§ Raw data
-- Opening Marker --

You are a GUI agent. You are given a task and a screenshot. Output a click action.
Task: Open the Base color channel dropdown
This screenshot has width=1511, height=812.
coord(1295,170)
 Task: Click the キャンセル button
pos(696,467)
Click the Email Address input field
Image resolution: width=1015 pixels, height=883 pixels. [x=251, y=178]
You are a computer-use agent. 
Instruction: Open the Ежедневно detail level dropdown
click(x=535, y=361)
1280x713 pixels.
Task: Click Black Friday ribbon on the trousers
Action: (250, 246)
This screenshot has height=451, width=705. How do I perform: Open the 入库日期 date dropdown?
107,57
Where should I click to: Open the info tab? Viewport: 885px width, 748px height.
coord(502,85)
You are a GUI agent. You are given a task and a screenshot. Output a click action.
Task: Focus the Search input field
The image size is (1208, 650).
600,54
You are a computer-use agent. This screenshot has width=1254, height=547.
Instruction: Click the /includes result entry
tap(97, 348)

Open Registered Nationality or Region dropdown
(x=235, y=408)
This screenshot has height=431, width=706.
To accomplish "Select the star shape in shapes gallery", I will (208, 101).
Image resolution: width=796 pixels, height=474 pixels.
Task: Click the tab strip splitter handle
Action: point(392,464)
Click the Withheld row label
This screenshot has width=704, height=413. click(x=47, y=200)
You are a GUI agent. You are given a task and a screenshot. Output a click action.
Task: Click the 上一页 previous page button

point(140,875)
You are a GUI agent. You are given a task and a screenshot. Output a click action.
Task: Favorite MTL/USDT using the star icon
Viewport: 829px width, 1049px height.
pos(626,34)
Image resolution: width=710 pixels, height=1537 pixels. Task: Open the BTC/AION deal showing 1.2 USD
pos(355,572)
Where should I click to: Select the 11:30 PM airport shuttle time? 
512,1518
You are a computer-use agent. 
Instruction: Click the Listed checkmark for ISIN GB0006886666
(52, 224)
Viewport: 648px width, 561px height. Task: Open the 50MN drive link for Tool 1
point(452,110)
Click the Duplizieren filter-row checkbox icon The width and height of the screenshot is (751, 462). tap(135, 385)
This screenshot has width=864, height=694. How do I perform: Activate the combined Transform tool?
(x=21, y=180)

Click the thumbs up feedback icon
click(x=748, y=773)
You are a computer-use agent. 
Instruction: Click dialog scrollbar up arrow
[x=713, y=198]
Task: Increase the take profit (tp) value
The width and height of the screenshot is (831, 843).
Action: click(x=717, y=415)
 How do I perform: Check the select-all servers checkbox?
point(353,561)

-- Closing Marker --

§ How to complete this task
Nothing should be left out: repeat all of the data exactly.

§ Problem solution
You are a GUI agent. You are given a task and a screenshot. Output a click action.
Task: Open the Base color channel dropdown
This screenshot has width=1511, height=812.
coord(1295,170)
 Task: Click the キャンセル button
pos(696,467)
Click the Email Address input field
Image resolution: width=1015 pixels, height=883 pixels. [x=251, y=178]
You are a computer-use agent. 
Instruction: Open the Ежедневно detail level dropdown
click(x=535, y=361)
1280x713 pixels.
Task: Click Black Friday ribbon on the trousers
Action: (250, 246)
This screenshot has height=451, width=705. How do I perform: Open the 入库日期 date dropdown?
107,57
Where should I click to: Open the info tab? Viewport: 885px width, 748px height.
coord(502,85)
You are a GUI agent. You are given a task and a screenshot. Output a click action.
Task: Focus the Search input field
The image size is (1208, 650).
600,54
You are a computer-use agent. This screenshot has width=1254, height=547.
Instruction: Click the /includes result entry
tap(97, 348)

Open Registered Nationality or Region dropdown
(x=235, y=408)
This screenshot has height=431, width=706.
To accomplish "Select the star shape in shapes gallery", I will (208, 101).
Image resolution: width=796 pixels, height=474 pixels.
Task: Click the tab strip splitter handle
Action: point(392,464)
Click the Withheld row label
This screenshot has width=704, height=413. click(x=47, y=200)
You are a GUI agent. You are given a task and a screenshot. Output a click action.
Task: Click the 上一页 previous page button

point(140,875)
You are a GUI agent. You are given a task and a screenshot. Output a click action.
Task: Favorite MTL/USDT using the star icon
Viewport: 829px width, 1049px height.
pos(626,34)
Image resolution: width=710 pixels, height=1537 pixels. Task: Open the BTC/AION deal showing 1.2 USD
pos(355,572)
Where should I click to: Select the 11:30 PM airport shuttle time? 
512,1518
You are a computer-use agent. 
Instruction: Click the Listed checkmark for ISIN GB0006886666
(52, 224)
Viewport: 648px width, 561px height. Task: Open the 50MN drive link for Tool 1
point(452,110)
Click the Duplizieren filter-row checkbox icon The width and height of the screenshot is (751, 462). tap(135, 385)
This screenshot has width=864, height=694. How do I perform: Activate the combined Transform tool?
(x=21, y=180)

Click the thumbs up feedback icon
click(x=748, y=773)
You are a computer-use agent. 
Instruction: Click dialog scrollbar up arrow
[x=713, y=198]
Task: Increase the take profit (tp) value
The width and height of the screenshot is (831, 843).
Action: click(x=717, y=415)
 How do I perform: Check the select-all servers checkbox?
point(353,561)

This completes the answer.